Jill's roommate Sophie came into the room with a fire extinguisher in hand, giving us all one-armed hugs. We launched into a lively discussion on the subject of Nancy's hair and from the kitchen, I could hear Jill having a meltdown.
"I'm afraid she'll throw things at me," Sophie whined. "You go in there, Tony."
"Noooo, I'm too young to die. You do it, A.J."
So I manned up and trotted into the kitchen to find Jill taking a pretty healthy slug of vodka straight from the bottle.
"I ruined dinner," she screamed, pointing at something black and crisp in the sink.
"We'll order pizza," I assured her and she poured a little vodka into a glass, brought it the living room, squeezing herself between Tony and the other guy, whom I still hadn't met.
Tony and Jill began a violent discussion on Nancy Grace's hair and the other guy and I began a game of backgammon as Sophie put the fire extinguisher back in the hall closet.
The game was getting competitive when the pizzas arrived. Drinks were freshened up and Nancy Grace's hair still hadn't moved. Everybody had an opinion on it.
"I think it's a wig."
"I think it's an optical illusion."
"I think she sprays it on."
Tony leaned into Jill. "I'd like to muss up her hair. How about you? Can I muss up your hair? You wanna have sex? I need to know if I'm straight."
Jill looked at him. "We've already had sex. Don't you remember?"
"No! Did we? How was I?" Thereby sealing his fate of going home without any action at all.
We went on to have a very pleasant evening, playing round robins of backgammon and insulting everyone who came on the TV when Jill asked Sophie to accompany her to the kitchen.
A few seconds later, Sophie came out, a strange look on her face, asking me to join them.
"I don't mean to be rude," Jill whispered, taking another hit of vodka, capping the bottle and slipping it back in the freezer. "But who the hell is that guy?"
"You mean Tony?"
"No, the other guy you brought."
"I didn't bring him.
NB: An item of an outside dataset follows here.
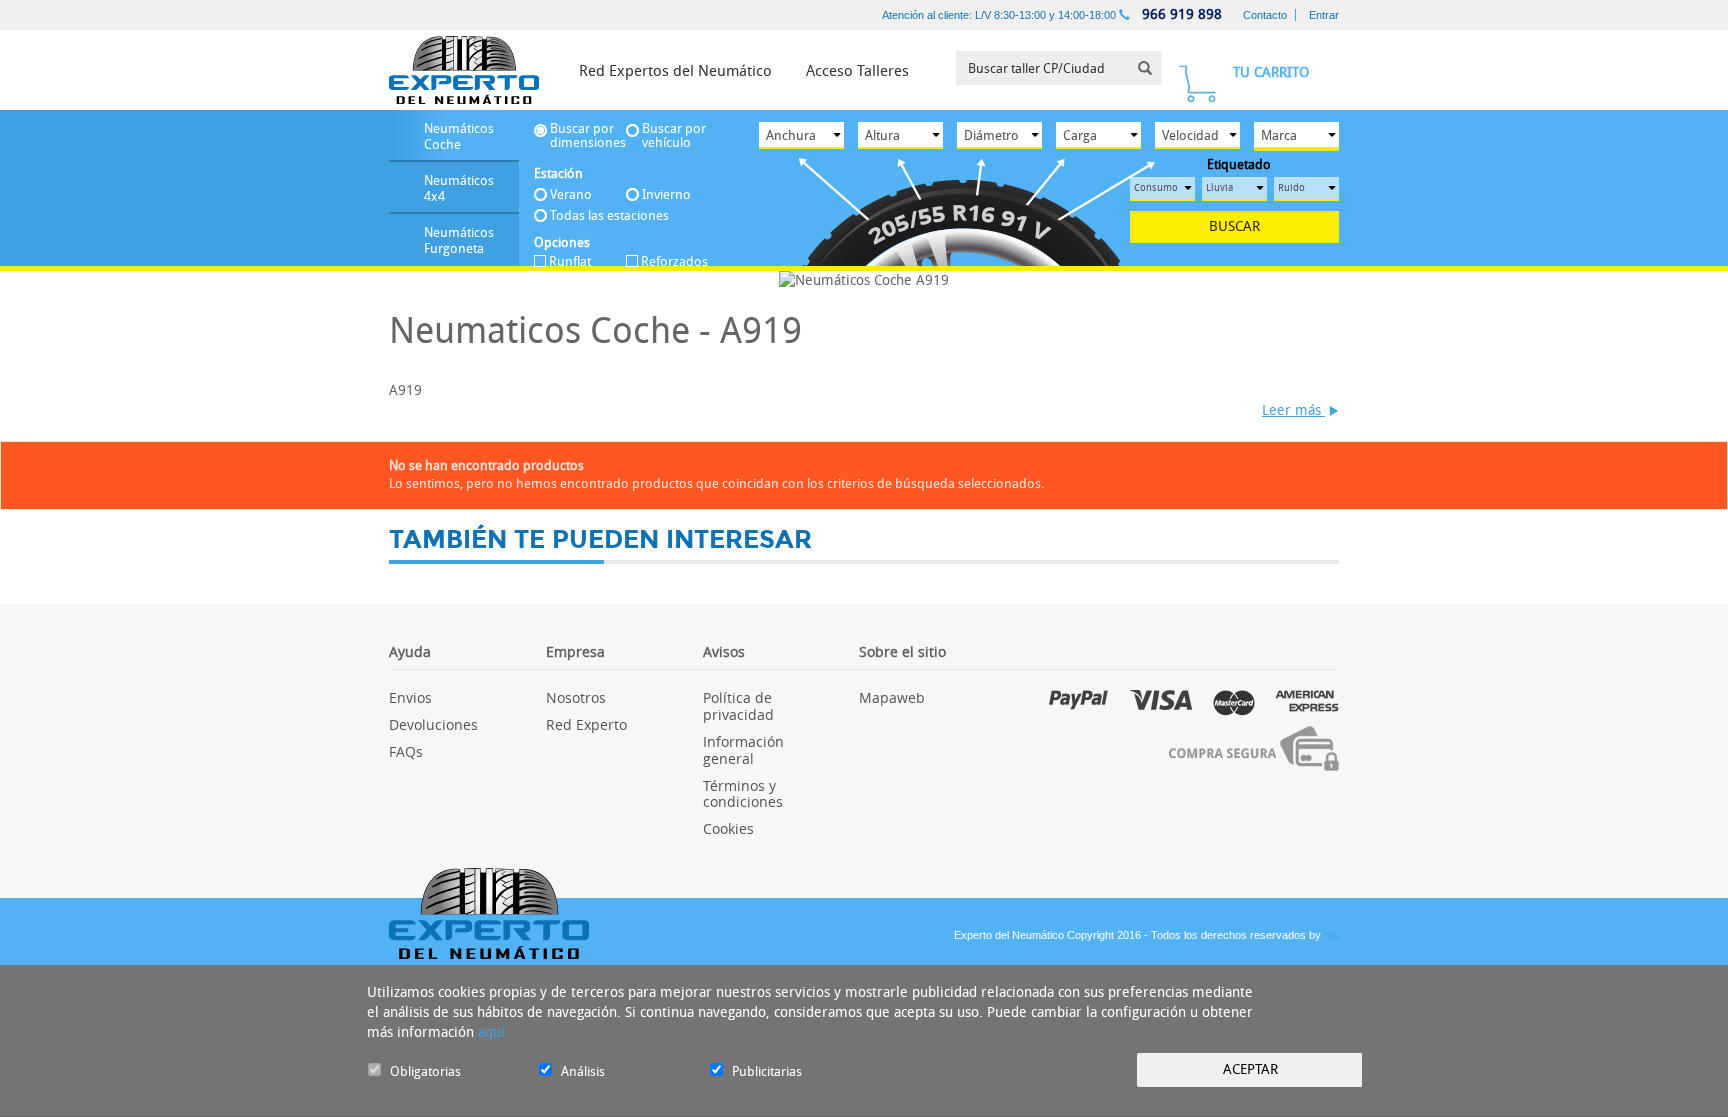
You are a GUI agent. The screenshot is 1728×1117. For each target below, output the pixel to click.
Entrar (1324, 15)
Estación (558, 173)
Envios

I thought he was YOUR friend. He was sitting here when we arrived."
The three of us looked into the living room. Tony and the stranger were making lewd comments about Dog the Bounty Hunter's family picking pumpkins in a patch for Halloween.
"Tony..." Jill called out.
He got himself out of his chair and lumbered into the kitchen.
"Who's your friend?" Jill asked, reaching for the vodka again.
"He's not my friend. I thought he was your friend." Tony lumbered back out and asked the guy, "Say, we've just been having a confab and nobody seems to know you. Who are you?"
"I am Eric the Great."
"How did you get in here? Did you break in here?" Tony asked.
"Of course not. How rude! The front door was wide open. I just walked in here."
We all looked at each other.
"You have to leave." Jill was on the verge of hysteria now. I was thinking about giving her a straw for that vodka bottle in her hand.
"Why? I'm not bothering anybody," Eric the Great insisted.
He had a point there, but you don't just go around walking into people's houses.
"I am Eric the Great and I am not leaving." He folded his arms across his chest in a defiant way and I prayed that Tony wouldn't suddenly announce that he was getting, you know, wood.
"This is only happening to me because you're here," Jill said, pointing a finger at me. "I've known you 24 years and you attract nothing but weirdos."
"I'm not a weirdo!" Eric the Great banged on the dining room table.
"Yes, you are!" we all shouted back.
Eric the Great was not very happy when the police were mentioned. In fact he looked petrified. Tony frog marched him out of the house, with a couple slices of pizza for the road. He took off, down Hayvenhurst Drive, muttering and shrieking to himself. Across the road, another front door was open.
We all watched Eric the Great swallow the last remaining bite of pizza, crossing the street, a determined look on his face.
"Should we do something?" Jill asked.
"No." Tony was firm. "He's their problem." We went back inside and shut the door, all of us looking at each other in a guilty way.
"Only in bloody Los Angeles," Tony opined and then we heard a police siren. "That was fast," he said, reaching for the last can of beer.